As with most working environments the life of an MEP is not without its funny side and humorous tales.
My fellow Yorkshire MEP Richard Corbett told me of a visit he made in an election to an old folks home. One of the female residents asked him, “Why’ve we not seen you for such a long time?” To which he replied, “I’ve been away working in Brussels.” Her face became aghast and her mouth fell open. She turned to the lady next to and said, “Did you hear that Doris? He’s been working in brothels!”

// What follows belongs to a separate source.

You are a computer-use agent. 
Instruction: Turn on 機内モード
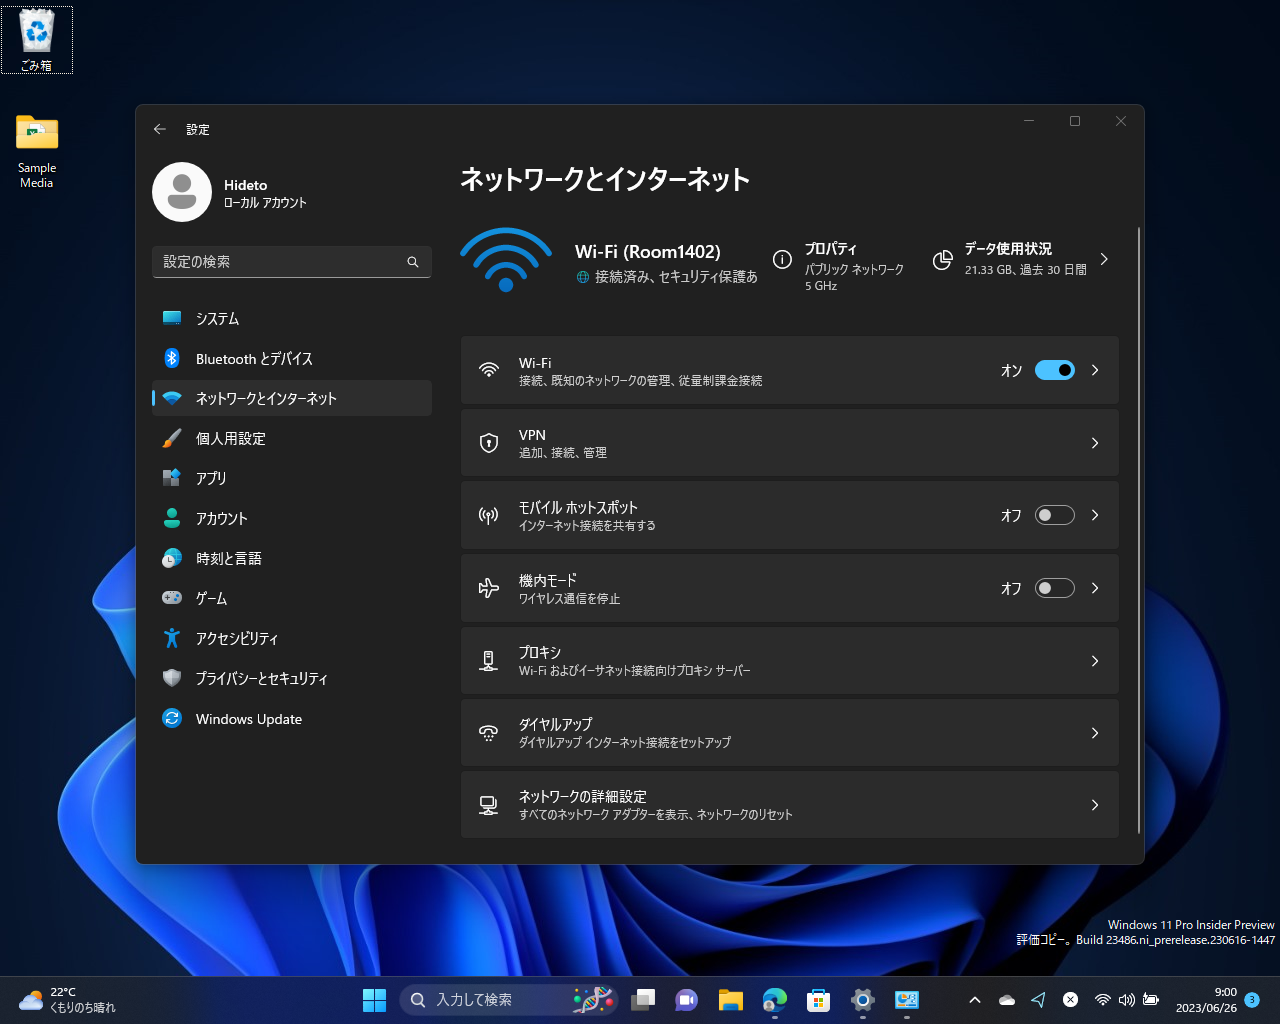click(1054, 588)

At a lunch hosted by the British Embassy earlier in the year a cross party group of MEPs were invited to dine with a group of senior civil servants visiting from London. Once the introductions were made we began eating and the conversation began to flow. My North West colleague Teresa Griffin was unavoidably delayed and hence arrived late. Having introduced herself and apologised for being late she asked if the civil servants would be so good as to introduce themselves again, which they duly did. Where upon Teresa rounded on the man next to me and said loudly and clearly, “And who are you?” To which, through gritted teeth, came the reply, “I’m Ashley Fox, the Conservative MEP for the South West of England”. Teresa was mortified, Ashley indignant, the civil servants embarrassed but how we MEPs laughed.
At the end of my first trip to Strasbourg, where we sit once a month as the full parliament, I climbed aboard the plane back. As I entered a cabin a man in first class, who I recognised as the Maltese Commissioner for the Environment Karmenu Vella, rose to warmly greet me. Earlier in the week he had spoken to the Environment Committee of the parliament and as substitute member I had been in attendance. We shook hands. He was effusive and said how much he was looking forward to working with me. Behind me the queue to board was building. I wished him a good weekend. “And you too, and you too Jonathan”, he replied. I’d been mistaken for the UK Commissioner Jonathan Hill, Cameron’s recent appointment. How my Labour colleagues laughed.
With twenty-four different languages in use in the European Parliament linguistic misunderstandings are common. One classic story is about a debate when a member from Normandy came up with just the right compromise at the right time. One of the French MEPs, using an old French expression, said that this was thanks to “la sagesse normande” (the wisdom of the people from Normandy). The English interpretation rendered this as being “all thanks to Norman Wisdom”. No one of any other nationality could quite understand why the British and Irish members were so amused.
Nor can translation errors be avoided by new “machine translation” computer technology. It’s liable to translate without reference to the context. The expression “out of sight, out of mind” was once rendered by a computer as “invisible lunatic”.
A few months back at a reception hosted by the BBC for all the UK’s MEPs we Labour MEPs, twenty in number, found ourselves rubbing shoulders with UKIP’s then twenty-three MEPs and the Tories' nineteen. After a thoughtful and challenging speech by Andrew Neil, in which he raised the spectre of deflation, the inevitable joshing began as we attempted to score verbal points of each other while all endeavoring to behave ourselves in front of the BBC’s frontline political team. One of the first to leave was Nigel Farage but he reappeared shortly after having forgotten his briefcase. “Bit of mistake to leave this with you lot”, smiled Farage. “Oh, yes, you wouldn’t want us to get our hands on that draft manifesto of yours, would you Nigel?” cried out one wit. “Ah, yes”, said Nigel, “and all three pages of it as well”, as he disappeared out of the door, only for his head to reappear, “And”, he grinned, “they’re blank”. Much as I dislike his politics, he can make people laugh. Will he have the last laugh? Only time will tell.